:: DATA SHOWN ::

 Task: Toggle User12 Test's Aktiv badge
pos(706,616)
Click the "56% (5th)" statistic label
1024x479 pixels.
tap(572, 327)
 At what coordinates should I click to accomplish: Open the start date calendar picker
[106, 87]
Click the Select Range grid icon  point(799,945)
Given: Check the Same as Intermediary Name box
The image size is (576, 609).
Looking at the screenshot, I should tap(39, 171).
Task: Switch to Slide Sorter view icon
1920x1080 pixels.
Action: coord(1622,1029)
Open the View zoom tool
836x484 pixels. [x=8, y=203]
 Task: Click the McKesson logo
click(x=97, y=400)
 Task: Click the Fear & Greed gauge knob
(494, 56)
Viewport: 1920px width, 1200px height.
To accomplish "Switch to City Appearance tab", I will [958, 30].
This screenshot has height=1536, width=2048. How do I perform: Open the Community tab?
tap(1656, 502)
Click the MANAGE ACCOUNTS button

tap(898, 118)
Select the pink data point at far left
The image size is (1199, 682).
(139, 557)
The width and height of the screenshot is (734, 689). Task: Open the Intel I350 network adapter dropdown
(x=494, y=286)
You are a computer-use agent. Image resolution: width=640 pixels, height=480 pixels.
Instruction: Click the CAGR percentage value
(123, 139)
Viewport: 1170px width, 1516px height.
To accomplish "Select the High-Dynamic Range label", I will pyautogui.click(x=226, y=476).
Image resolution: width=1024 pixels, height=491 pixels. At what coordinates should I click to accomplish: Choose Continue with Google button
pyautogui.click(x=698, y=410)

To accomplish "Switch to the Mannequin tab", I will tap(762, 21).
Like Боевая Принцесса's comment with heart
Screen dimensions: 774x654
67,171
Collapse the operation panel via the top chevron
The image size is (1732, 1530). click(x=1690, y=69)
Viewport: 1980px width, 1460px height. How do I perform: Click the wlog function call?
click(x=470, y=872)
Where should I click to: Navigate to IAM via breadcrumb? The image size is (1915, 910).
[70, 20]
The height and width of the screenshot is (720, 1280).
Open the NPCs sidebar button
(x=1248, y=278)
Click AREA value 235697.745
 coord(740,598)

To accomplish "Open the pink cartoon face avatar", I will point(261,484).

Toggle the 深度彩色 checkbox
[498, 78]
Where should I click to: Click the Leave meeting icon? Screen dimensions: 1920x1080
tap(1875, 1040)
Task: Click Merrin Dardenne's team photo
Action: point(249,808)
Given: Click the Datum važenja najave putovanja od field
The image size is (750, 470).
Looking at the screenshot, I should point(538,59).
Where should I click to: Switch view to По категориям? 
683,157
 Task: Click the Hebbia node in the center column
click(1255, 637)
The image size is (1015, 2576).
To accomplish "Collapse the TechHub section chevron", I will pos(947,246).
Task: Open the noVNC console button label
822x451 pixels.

:::

### TASK OBJECTIVE
Quote the data above verbatim, from the first line through the last.

### EXERCISE ANSWER
 Task: Toggle User12 Test's Aktiv badge
pos(706,616)
Click the "56% (5th)" statistic label
1024x479 pixels.
tap(572, 327)
 At what coordinates should I click to accomplish: Open the start date calendar picker
[106, 87]
Click the Select Range grid icon  point(799,945)
Given: Check the Same as Intermediary Name box
The image size is (576, 609).
Looking at the screenshot, I should tap(39, 171).
Task: Switch to Slide Sorter view icon
1920x1080 pixels.
Action: coord(1622,1029)
Open the View zoom tool
836x484 pixels. [x=8, y=203]
 Task: Click the McKesson logo
click(x=97, y=400)
 Task: Click the Fear & Greed gauge knob
(494, 56)
Viewport: 1920px width, 1200px height.
To accomplish "Switch to City Appearance tab", I will [958, 30].
This screenshot has height=1536, width=2048. How do I perform: Open the Community tab?
tap(1656, 502)
Click the MANAGE ACCOUNTS button

tap(898, 118)
Select the pink data point at far left
The image size is (1199, 682).
(139, 557)
The width and height of the screenshot is (734, 689). Task: Open the Intel I350 network adapter dropdown
(x=494, y=286)
You are a computer-use agent. Image resolution: width=640 pixels, height=480 pixels.
Instruction: Click the CAGR percentage value
(123, 139)
Viewport: 1170px width, 1516px height.
To accomplish "Select the High-Dynamic Range label", I will pyautogui.click(x=226, y=476).
Image resolution: width=1024 pixels, height=491 pixels. At what coordinates should I click to accomplish: Choose Continue with Google button
pyautogui.click(x=698, y=410)

To accomplish "Switch to the Mannequin tab", I will tap(762, 21).
Like Боевая Принцесса's comment with heart
Screen dimensions: 774x654
67,171
Collapse the operation panel via the top chevron
The image size is (1732, 1530). click(x=1690, y=69)
Viewport: 1980px width, 1460px height. How do I perform: Click the wlog function call?
click(x=470, y=872)
Where should I click to: Navigate to IAM via breadcrumb? The image size is (1915, 910).
[70, 20]
The height and width of the screenshot is (720, 1280).
Open the NPCs sidebar button
(x=1248, y=278)
Click AREA value 235697.745
 coord(740,598)

To accomplish "Open the pink cartoon face avatar", I will point(261,484).

Toggle the 深度彩色 checkbox
[498, 78]
Where should I click to: Click the Leave meeting icon? Screen dimensions: 1920x1080
tap(1875, 1040)
Task: Click Merrin Dardenne's team photo
Action: point(249,808)
Given: Click the Datum važenja najave putovanja od field
The image size is (750, 470).
Looking at the screenshot, I should point(538,59).
Where should I click to: Switch view to По категориям? 
683,157
 Task: Click the Hebbia node in the center column
click(1255, 637)
The image size is (1015, 2576).
To accomplish "Collapse the TechHub section chevron", I will pos(947,246).
Task: Open the noVNC console button label
822x451 pixels.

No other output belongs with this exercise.